Reading text:
Atlantic University is an American private non-profit distance education institution of higher and continuing education in Virginia Beach, Virginia. The university is associated with Edgar Cayce's Association for Research and Enlightenment (A.R.E.), and its administrative offices are in the Don and Nancy de Laski Education Center on the main A.R.E. campus. The university is nationally accredited by the Distance Education Accrediting Commission (DEAC), which is a member of the Council for Higher Education Accreditation (CHEA), for its distance education and hybrid programs. The university also maintains licensure with the State Council of Higher Education for Virginia (SCHEV).

History
Atlantic University received its charter on April 29, 1930, with a goal of offering a liberal arts education through a holistic perspective. The university closed in 1931, but the charter was kept active. In the fall semester of 1985, Atlantic University reopened as a graduate school with a curriculum that focused on Transpersonal Studies. The first class graduated in 1989.

What the exercise asks:
Continue the text about Atlantic University from where it stops.

Stored records:
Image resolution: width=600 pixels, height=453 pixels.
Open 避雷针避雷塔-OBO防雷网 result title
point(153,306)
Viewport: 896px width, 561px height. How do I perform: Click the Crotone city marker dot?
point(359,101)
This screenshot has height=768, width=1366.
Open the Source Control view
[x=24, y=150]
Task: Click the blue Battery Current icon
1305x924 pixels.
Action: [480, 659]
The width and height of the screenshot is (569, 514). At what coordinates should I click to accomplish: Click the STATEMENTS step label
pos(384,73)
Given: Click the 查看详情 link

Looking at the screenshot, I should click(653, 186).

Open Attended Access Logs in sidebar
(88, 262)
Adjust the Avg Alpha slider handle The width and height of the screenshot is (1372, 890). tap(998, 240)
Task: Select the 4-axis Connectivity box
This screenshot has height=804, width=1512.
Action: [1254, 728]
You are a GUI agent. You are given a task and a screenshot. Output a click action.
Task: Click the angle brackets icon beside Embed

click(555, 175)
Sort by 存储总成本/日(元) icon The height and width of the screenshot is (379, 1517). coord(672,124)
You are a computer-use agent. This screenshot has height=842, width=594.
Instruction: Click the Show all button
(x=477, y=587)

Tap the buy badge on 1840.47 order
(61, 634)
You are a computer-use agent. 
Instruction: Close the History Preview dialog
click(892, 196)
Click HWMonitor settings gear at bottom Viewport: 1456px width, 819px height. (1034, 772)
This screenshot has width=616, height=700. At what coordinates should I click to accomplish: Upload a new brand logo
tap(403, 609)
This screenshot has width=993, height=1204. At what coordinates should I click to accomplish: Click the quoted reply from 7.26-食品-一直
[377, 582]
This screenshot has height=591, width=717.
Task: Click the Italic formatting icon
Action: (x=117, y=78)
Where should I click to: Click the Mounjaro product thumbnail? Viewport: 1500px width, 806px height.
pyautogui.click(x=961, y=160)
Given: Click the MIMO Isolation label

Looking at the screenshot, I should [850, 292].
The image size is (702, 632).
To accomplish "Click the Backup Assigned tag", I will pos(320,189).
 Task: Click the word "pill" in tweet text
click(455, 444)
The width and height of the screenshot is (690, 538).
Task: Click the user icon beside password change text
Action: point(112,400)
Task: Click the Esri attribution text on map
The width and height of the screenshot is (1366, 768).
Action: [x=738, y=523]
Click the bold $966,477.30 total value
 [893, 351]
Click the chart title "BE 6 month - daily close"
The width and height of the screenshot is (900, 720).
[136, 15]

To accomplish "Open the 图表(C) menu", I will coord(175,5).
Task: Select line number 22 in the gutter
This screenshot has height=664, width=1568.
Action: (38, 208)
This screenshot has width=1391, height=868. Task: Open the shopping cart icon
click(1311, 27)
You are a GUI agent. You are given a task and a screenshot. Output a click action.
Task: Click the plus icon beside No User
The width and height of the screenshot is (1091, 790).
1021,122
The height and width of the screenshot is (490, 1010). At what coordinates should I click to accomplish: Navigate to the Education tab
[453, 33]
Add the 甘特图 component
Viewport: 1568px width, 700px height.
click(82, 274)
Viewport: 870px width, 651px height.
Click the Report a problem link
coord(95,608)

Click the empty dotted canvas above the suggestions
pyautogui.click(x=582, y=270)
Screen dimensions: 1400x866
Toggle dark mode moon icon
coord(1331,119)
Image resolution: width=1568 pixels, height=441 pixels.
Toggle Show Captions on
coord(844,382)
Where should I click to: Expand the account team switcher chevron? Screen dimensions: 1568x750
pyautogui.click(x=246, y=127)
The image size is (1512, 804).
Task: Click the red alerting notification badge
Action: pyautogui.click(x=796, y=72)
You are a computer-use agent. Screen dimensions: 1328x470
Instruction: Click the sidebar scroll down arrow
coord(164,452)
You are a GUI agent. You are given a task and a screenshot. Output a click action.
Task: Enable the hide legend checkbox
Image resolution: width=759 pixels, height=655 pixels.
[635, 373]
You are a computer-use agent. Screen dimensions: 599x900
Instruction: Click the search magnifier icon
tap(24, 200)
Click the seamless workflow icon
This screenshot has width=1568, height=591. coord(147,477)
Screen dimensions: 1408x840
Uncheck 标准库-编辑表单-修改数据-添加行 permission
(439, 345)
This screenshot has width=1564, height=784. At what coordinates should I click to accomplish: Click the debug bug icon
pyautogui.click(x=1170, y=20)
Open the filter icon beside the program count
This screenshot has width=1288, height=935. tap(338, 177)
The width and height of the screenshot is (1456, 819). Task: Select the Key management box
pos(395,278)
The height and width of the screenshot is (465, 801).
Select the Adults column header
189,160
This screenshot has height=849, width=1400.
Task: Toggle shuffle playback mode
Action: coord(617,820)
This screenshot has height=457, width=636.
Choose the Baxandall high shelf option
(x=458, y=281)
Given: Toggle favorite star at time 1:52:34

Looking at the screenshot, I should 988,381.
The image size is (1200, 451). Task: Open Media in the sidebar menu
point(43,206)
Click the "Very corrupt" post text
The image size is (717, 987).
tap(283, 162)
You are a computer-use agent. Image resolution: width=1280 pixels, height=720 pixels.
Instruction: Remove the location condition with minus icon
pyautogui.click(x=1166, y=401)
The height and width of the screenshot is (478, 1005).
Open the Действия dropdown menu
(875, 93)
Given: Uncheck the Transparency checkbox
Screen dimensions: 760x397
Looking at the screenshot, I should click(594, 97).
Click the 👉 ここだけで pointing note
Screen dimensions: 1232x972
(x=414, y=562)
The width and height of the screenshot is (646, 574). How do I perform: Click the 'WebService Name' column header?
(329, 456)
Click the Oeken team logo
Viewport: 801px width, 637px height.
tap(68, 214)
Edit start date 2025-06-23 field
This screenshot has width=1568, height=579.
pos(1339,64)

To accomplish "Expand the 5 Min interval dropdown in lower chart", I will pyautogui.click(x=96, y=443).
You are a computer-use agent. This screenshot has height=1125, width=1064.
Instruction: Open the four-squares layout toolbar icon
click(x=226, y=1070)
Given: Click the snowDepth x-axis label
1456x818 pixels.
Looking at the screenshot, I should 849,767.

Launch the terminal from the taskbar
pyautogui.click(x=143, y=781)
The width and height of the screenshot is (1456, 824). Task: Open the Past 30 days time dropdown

Output below:
Initially the Master of Arts in Transpersonal Studies was offered as a residential program with a few independent study distance education options via a correspondence course model. Over the years, the ratio of distance to residential courses changed until the majority of courses were taught as distance education. The method of instruction of distance courses also changed from a correspondence course model to web-based courses to courses on CD. In 2010, the conversion to a truly online school with three semesters began. As the university changed, continuing education and personal enrichment courses were added. In 2017, the university changed from three 14-week semesters to four 12-week semesters allowing for students to complete their program more efficiently. In recent years, the Master of Arts in Transpersonal Studies was changed to Master of Arts in Transpersonal Psychology, thus making the program more accessible and understandable to the outside public. In addition to the Transpersonal psychology degree, Atlantic University offers a Master of Arts in Mindful Leadership, a Graduate Certificate in Regression Hypnosis, a Graduate Certificate in Mindful Leadership, a non-credit certificate in Spiritual Guidance Mentor Training, and Lifelong Learning certificates to adult learners.

Programs
Master of Arts in Transpersonal Psychology with specializations in:
 General studies
 Applied spirituality
 Consciousness
 Creativity
 Leadership and Conflict Transformation
Master of Arts in Mindful Leadership

Other programs:
 Graduate Certificate in Integrated Imagery: Regression Hypnosis
 Graduate Certificate in Mindful Leadership
 Spiritual Guidance Mentor Training (non-credit certificate)
 Lifelong learning (non-credit)

References

External links
Official website
Association for Research and Enlightenment (A.R.E.)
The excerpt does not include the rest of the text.